When he dove into the water, he uncovered the snares of a demon named Qwetel in the form of a 40-metre (130 ft) piece of rope. Samuel brought it up on to dry land and repaired the roof of his church with it.

==Church building==
After building Hagere Maskal in the territory of Wagag, Samuel built further churches everywhere he travelled. He called the people to the Orthodox faith, mostly after having chased away the locally operating demons or dask. He asked the people to give him land to build them churches and monasteries, and also asked for building materials. The Actes attributes at least ten churches and monasteries to him, and says he appointed numerous fellow believers as priests and leaders of the new communities.

Many church building stories show the recurrent pattern of a demon or a pack of them dominating a territory, victory over the demons by Abba Samuel, baptism and conversion to the orthodox faith of the inhabitants and finally the building of a church.

There are some remarkable stories in which trees play a role as focus of veneration for the non-Christianised people and as a hiding place for demons.
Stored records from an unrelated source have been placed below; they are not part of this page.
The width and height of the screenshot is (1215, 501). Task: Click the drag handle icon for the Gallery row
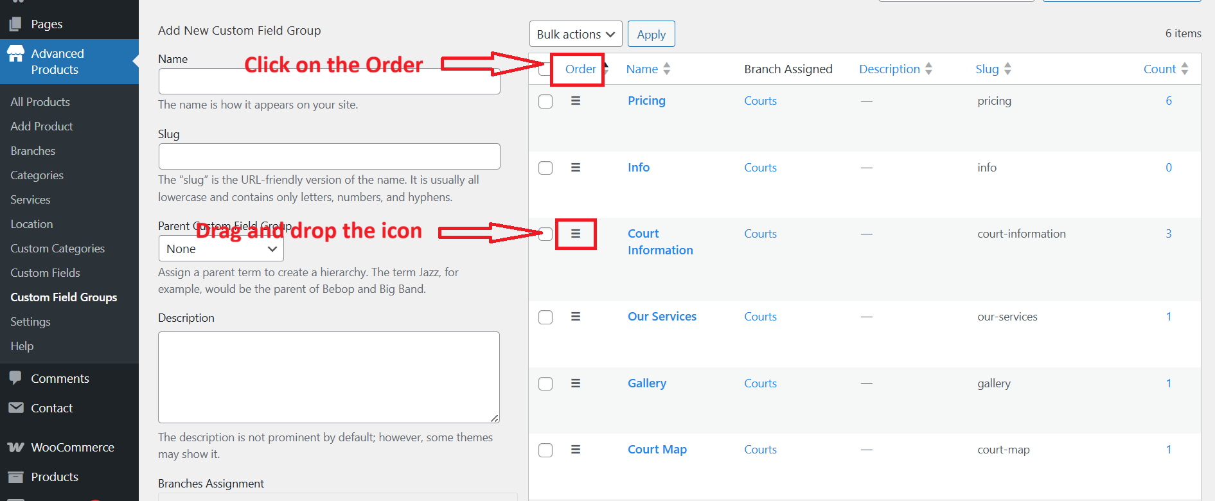(575, 383)
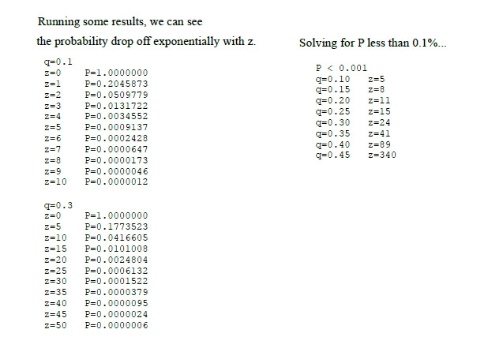This screenshot has width=488, height=348.
Task: Select the 'q=0.1' label above the first table
Action: click(58, 62)
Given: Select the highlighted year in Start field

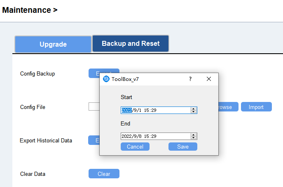Looking at the screenshot, I should tap(126, 110).
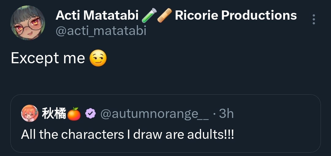
Task: Click the purple verified badge
Action: (x=90, y=114)
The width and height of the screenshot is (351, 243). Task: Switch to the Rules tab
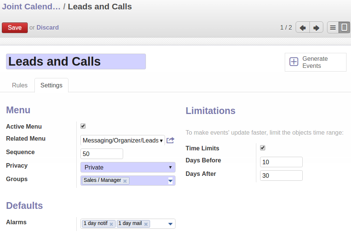click(x=20, y=85)
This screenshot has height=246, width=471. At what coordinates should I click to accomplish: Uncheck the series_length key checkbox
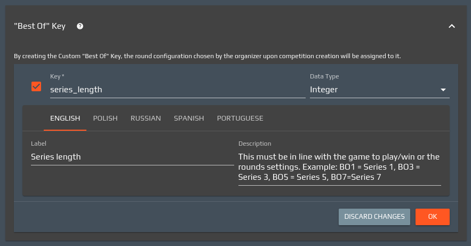[x=36, y=86]
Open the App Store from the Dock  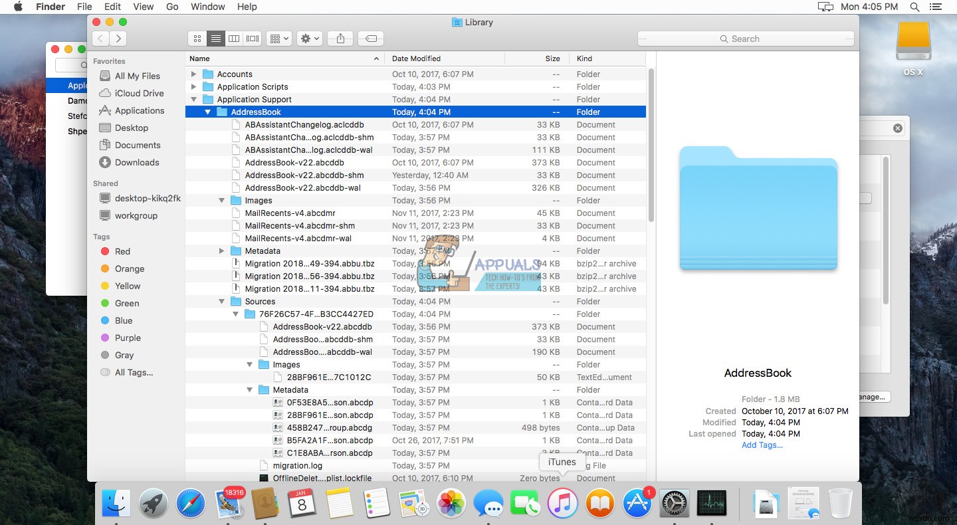[x=637, y=503]
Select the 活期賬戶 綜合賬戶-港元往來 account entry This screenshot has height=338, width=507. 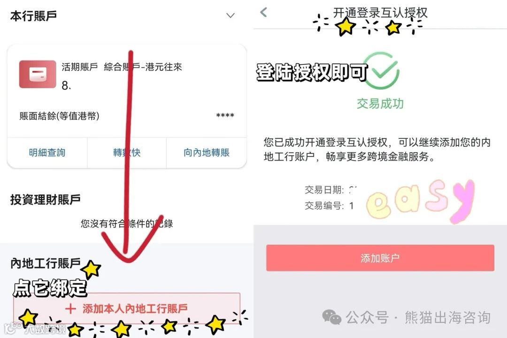122,67
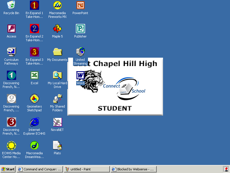Image resolution: width=230 pixels, height=173 pixels.
Task: Open Internet Explorer ECHHS icon
Action: coord(34,122)
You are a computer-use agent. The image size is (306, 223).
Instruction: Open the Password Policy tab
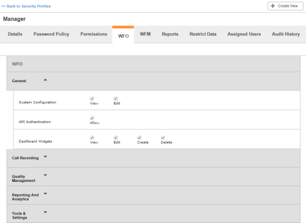(51, 34)

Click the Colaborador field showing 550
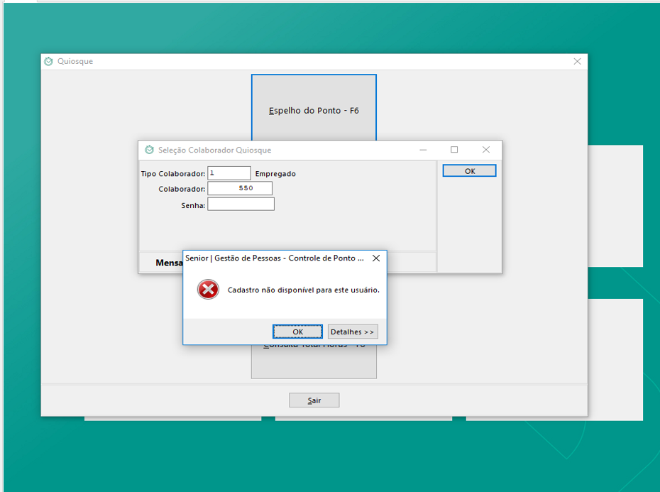click(240, 189)
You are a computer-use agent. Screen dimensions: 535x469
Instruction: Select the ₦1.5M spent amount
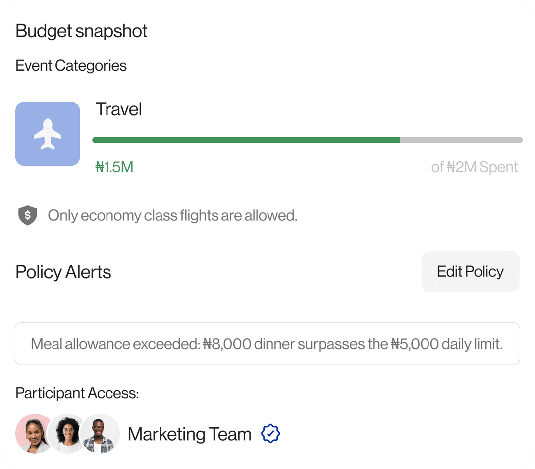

They all show the recurring motifs of a tree inhabited by the pagan spirit Dask (or Desk), the fear of the people to cut this tree and the tree nearly fatally falling over them when it is felt. But by driving out the spirits, defeating the demons and by cutting the trees, Abba Samuel acquired the wood needed for the construction of doors, portals and roofs for his churches.

===The daero tree===
One of these stories is, in brief:

There was a great tree in the land of Zem, a daero tree. This tree bled like a woman once a month, and a serpent is lurked in its branches. Abba Samuel came to Zem to drive out the serpent and fell the tree. He succeeded in cutting the tree after having signed his face by the cross and after having set his axe to the stem in the name of the Holy Trinity. A poisonous dragon escaped from the tree. Its poison was neutralised by the prayers of Samuel, and after having received 81 blows from the public, it died. At the end of the story, Samuel baptises the people, teaches them te orthodox faith and starts the construction of the church of Zem in the name of Our Lady Mary.

==Death==
Abba Samuel died on Ethiopian calendar the 29th of the month Teqemt in Yazarzar, where he was buried. The year of his death is not mentioned. Seven months later, on the 27th of Genbot, his disciple Samra Krestos had his remains taken to Wagag and reburied him there.